Dr Zena Kamash from the Department of Classics at Royal Holloway, University of London, has discovered the photos tourists take of Pompeii are almost identical to those taken by our ancestors.

The Templ of Apollo in Pompeii - a photo from 1923 and another by Christine McIntosh in 2004

After examining 19th and early 20th century lantern slides of Pompeii and modern day photos from review site TripAdvisor, Dr Kamash discovered the shots taken around the site are remarkably similar. Surprising still, most photos across the eras contain few people, demonstrating an amount of ingenuity and determination to take the ‘perfect’ photo while avoiding the hundreds of tourists who visit the site every day. The desire for people free photos meant there were barely any ‘selfies’, despite 2014 being named the year of the selfie.

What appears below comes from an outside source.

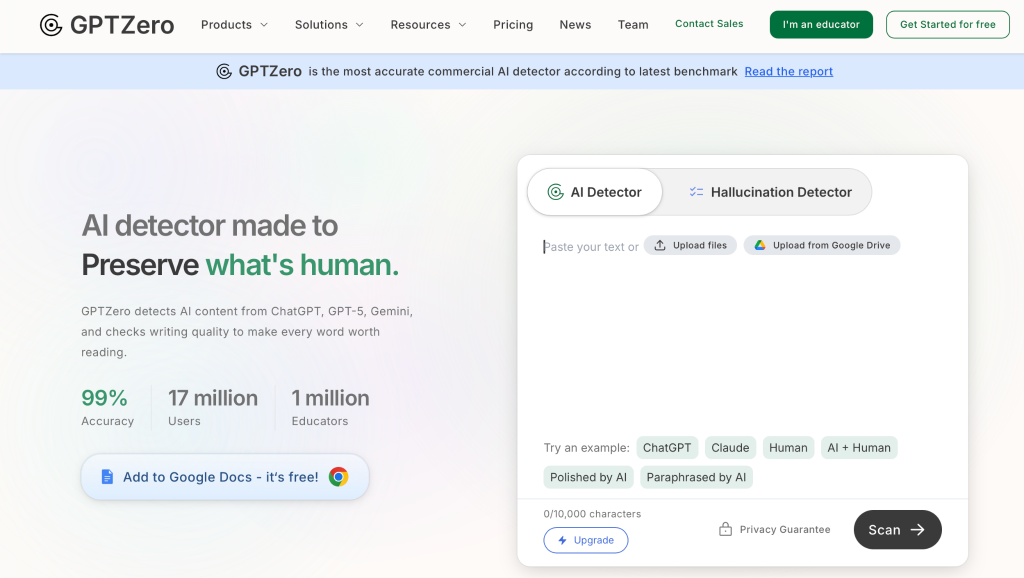The height and width of the screenshot is (578, 1024).
Task: Follow the Read the report link
Action: coord(788,71)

Dr Zena Kamash, said, “I was inspired by looking through the 19th and 20th century photos of Pompeii and realising as I looked at them that I had taken some of the same photos as they had without intending to – this made me wonder why we had taken the same shots and whether other people had too.

“I think we have a very powerful imagined idea of what an ancient city should be like, which is a romantic empty ruin that stands in mute testament to the past. This is the view that has come down to us from the earliest drawings of archaeological sites (by people like Stukeley and Piranesi) and through the quiet, empty photos that we find in the lantern slide collection.

“In the case of Pompeii, I think this is particularly strong because we all know the tragic story of its destruction and devastation by Vesuvius erupting in AD79 – the silent plaster casts of the bodies trying to flee seem to really capture people’s imagination and bring home to visitors the emptiness, death and loss suffered by the city all that time ago.”